### Prompt
Exactly as they appear, print the line with "Where should I" and each line after it through the end of the entries below; leave out pictures.

(Stored data)
=====

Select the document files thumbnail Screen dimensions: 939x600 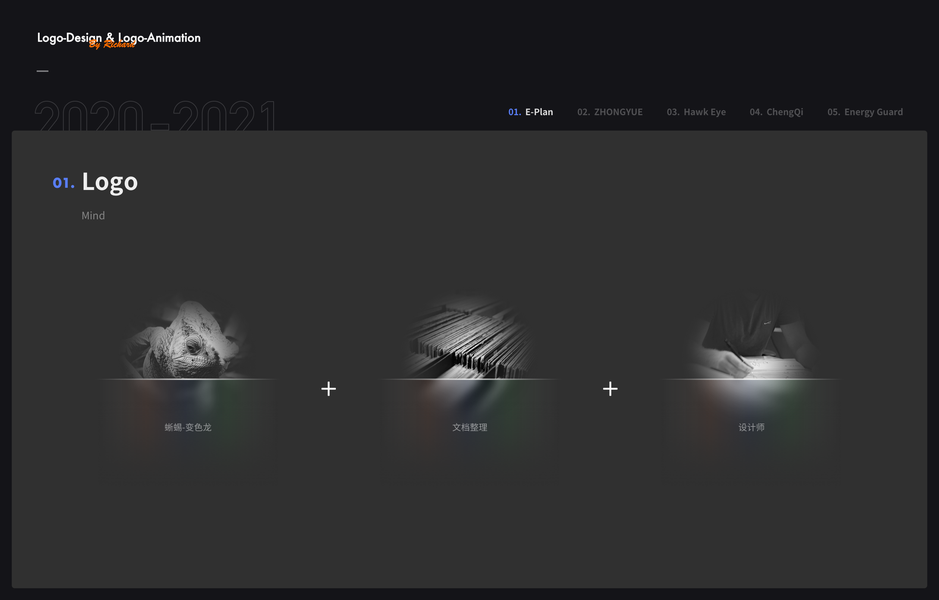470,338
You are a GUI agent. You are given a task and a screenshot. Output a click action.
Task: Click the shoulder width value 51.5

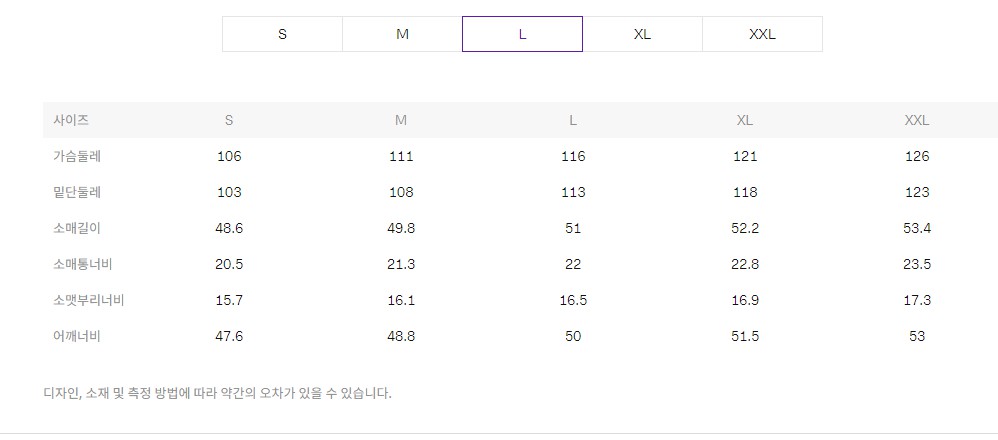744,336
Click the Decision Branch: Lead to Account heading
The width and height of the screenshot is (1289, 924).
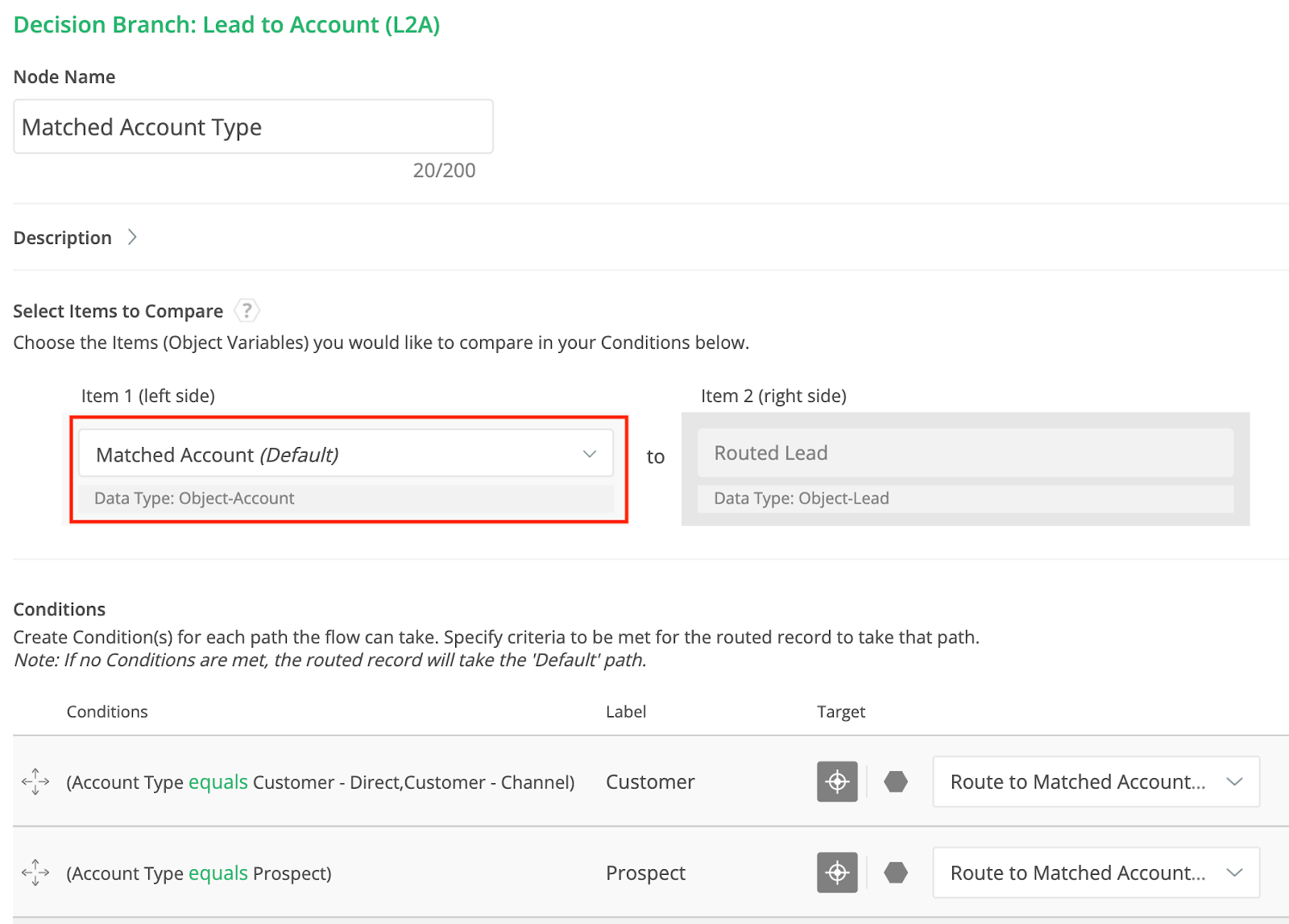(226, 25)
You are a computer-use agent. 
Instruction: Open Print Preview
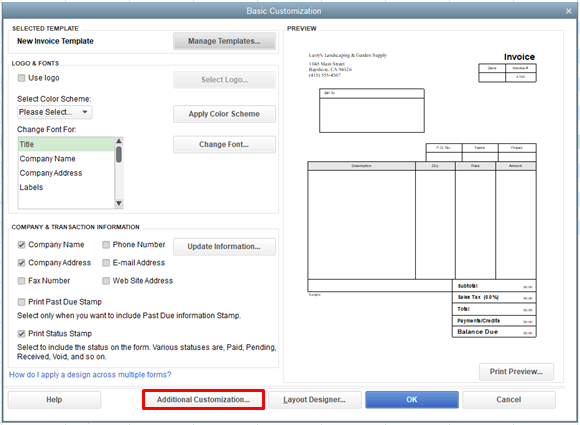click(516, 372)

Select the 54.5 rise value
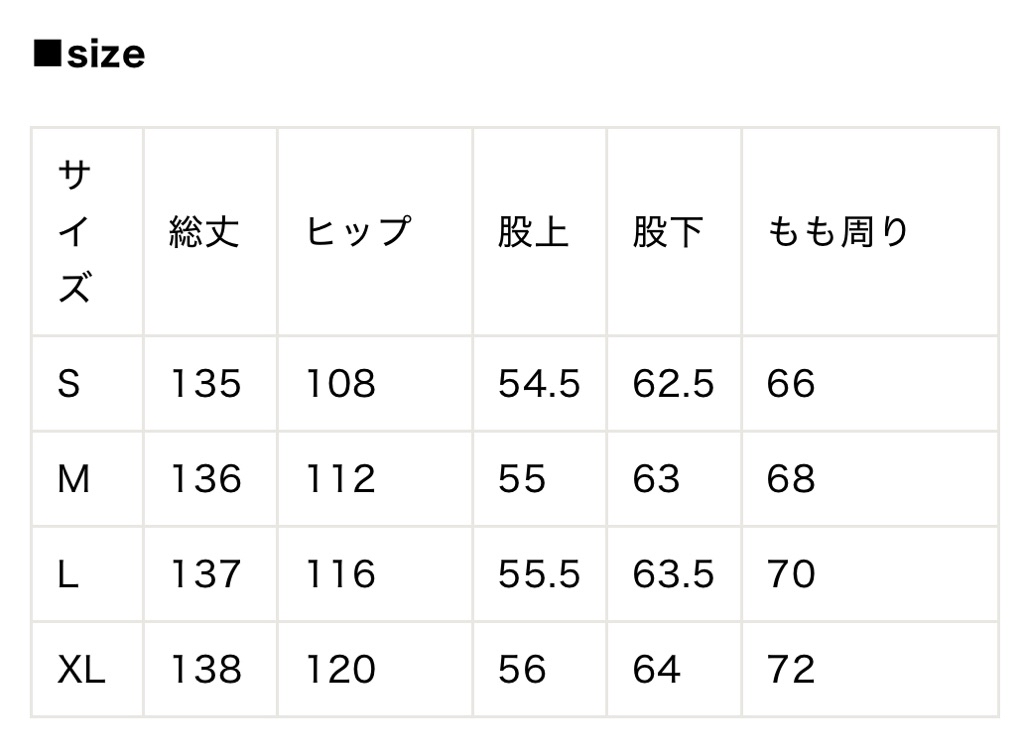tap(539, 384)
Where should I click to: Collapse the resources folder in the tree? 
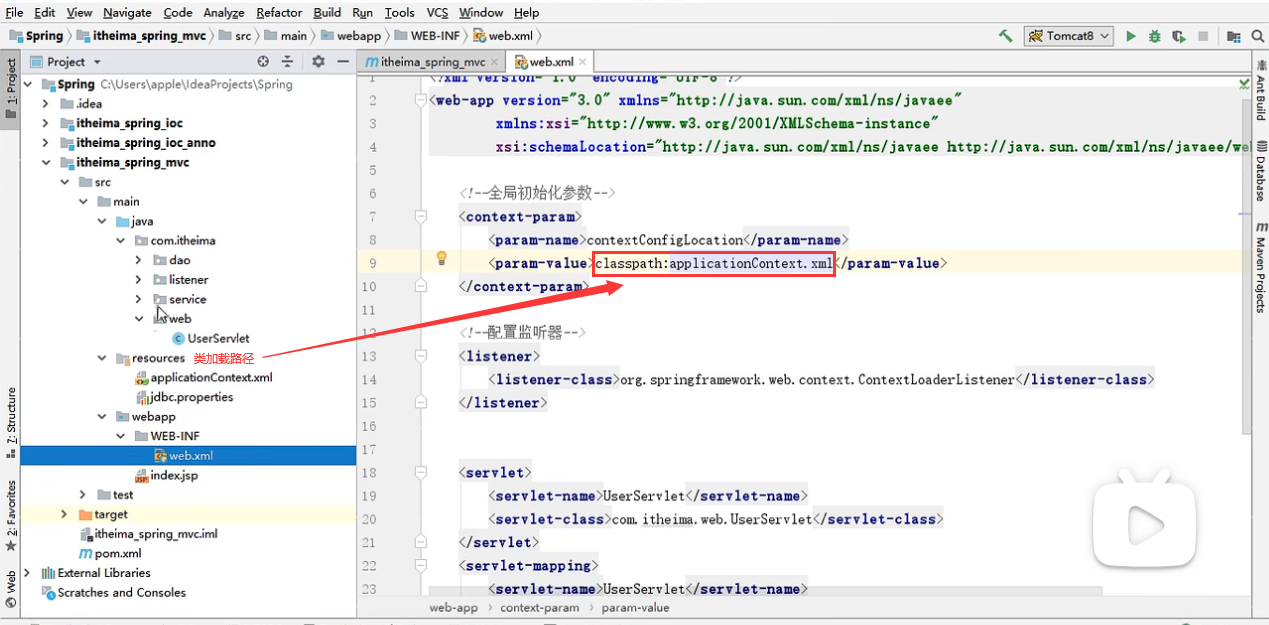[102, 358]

=====

### Response area
Where should I click to: Collapse the resources folder in the tree? 
[102, 358]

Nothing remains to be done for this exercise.